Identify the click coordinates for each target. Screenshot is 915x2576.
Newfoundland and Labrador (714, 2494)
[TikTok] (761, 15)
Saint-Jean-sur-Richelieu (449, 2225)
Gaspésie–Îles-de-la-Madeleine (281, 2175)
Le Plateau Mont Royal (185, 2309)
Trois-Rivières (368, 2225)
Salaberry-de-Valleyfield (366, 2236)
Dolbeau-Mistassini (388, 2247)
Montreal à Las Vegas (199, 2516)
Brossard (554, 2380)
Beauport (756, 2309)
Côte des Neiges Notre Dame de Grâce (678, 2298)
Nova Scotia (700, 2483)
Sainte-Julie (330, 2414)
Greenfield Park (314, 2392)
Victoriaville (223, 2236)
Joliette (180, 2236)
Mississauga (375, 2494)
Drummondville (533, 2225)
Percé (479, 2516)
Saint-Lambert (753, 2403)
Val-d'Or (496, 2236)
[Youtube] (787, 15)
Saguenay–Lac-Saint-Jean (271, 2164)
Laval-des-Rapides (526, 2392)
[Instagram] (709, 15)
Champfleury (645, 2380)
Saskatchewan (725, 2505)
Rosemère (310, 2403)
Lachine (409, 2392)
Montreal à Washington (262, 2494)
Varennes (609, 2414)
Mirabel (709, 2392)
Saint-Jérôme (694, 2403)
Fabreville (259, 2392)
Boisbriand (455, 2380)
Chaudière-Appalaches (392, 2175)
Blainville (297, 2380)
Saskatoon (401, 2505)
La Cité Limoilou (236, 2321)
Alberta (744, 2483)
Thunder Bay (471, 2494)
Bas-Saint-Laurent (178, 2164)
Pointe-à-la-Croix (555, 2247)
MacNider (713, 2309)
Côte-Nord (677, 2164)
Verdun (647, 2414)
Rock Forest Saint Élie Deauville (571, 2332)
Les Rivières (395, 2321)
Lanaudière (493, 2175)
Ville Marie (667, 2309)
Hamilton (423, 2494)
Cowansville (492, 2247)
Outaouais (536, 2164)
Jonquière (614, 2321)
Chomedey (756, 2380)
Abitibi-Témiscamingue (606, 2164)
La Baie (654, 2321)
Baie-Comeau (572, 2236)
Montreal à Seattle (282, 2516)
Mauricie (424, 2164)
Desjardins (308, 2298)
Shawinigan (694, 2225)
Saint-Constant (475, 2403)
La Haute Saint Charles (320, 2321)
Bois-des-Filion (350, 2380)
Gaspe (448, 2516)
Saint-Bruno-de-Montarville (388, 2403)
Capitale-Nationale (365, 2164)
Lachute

■ Task item: Exactly as written, give the records again.

■ Completed task:
Identify the click coordinates for each target. Screenshot is 915x2576.
Newfoundland and Labrador (714, 2494)
[TikTok] (761, 15)
Saint-Jean-sur-Richelieu (449, 2225)
Gaspésie–Îles-de-la-Madeleine (281, 2175)
Le Plateau Mont Royal (185, 2309)
Trois-Rivières (368, 2225)
Salaberry-de-Valleyfield (366, 2236)
Dolbeau-Mistassini (388, 2247)
Montreal à Las Vegas (199, 2516)
Brossard (554, 2380)
Beauport (756, 2309)
Côte des Neiges Notre Dame de Grâce (678, 2298)
Nova Scotia (700, 2483)
Sainte-Julie (330, 2414)
Greenfield Park (314, 2392)
Victoriaville (223, 2236)
Joliette (180, 2236)
Mississauga (375, 2494)
Drummondville (533, 2225)
Percé (479, 2516)
Saint-Lambert (753, 2403)
Val-d'Or (496, 2236)
[Youtube] (787, 15)
Saguenay–Lac-Saint-Jean (271, 2164)
Laval-des-Rapides (526, 2392)
[Instagram] (709, 15)
Champfleury (645, 2380)
Saskatchewan (725, 2505)
Rosemère (310, 2403)
Lachine (409, 2392)
Montreal à Washington (262, 2494)
Varennes (609, 2414)
Mirabel (709, 2392)
Saint-Jérôme (694, 2403)
Fabreville (259, 2392)
Boisbriand (455, 2380)
Chaudière-Appalaches (392, 2175)
Blainville (297, 2380)
Saskatoon (401, 2505)
La Cité Limoilou (236, 2321)
Alberta (744, 2483)
Thunder Bay (471, 2494)
Bas-Saint-Laurent (178, 2164)
Pointe-à-la-Croix (555, 2247)
MacNider (713, 2309)
Côte-Nord (677, 2164)
Verdun (647, 2414)
Rock Forest Saint Élie Deauville (571, 2332)
Les Rivières (395, 2321)
Lanaudière (493, 2175)
Ville Marie (667, 2309)
Hamilton (423, 2494)
Cowansville (492, 2247)
Outaouais (536, 2164)
Jonquière (614, 2321)
Chomedey (756, 2380)
Abitibi-Témiscamingue (606, 2164)
La Baie (654, 2321)
Baie-Comeau (572, 2236)
Montreal à Seattle (282, 2516)
Mauricie (424, 2164)
Desjardins (308, 2298)
Shawinigan (694, 2225)
Saint-Constant (475, 2403)
La Haute Saint Charles (320, 2321)
Bois-des-Filion (350, 2380)
Gaspe (448, 2516)
Saint-Bruno-de-Montarville (388, 2403)
Capitale-Nationale (365, 2164)
Lachute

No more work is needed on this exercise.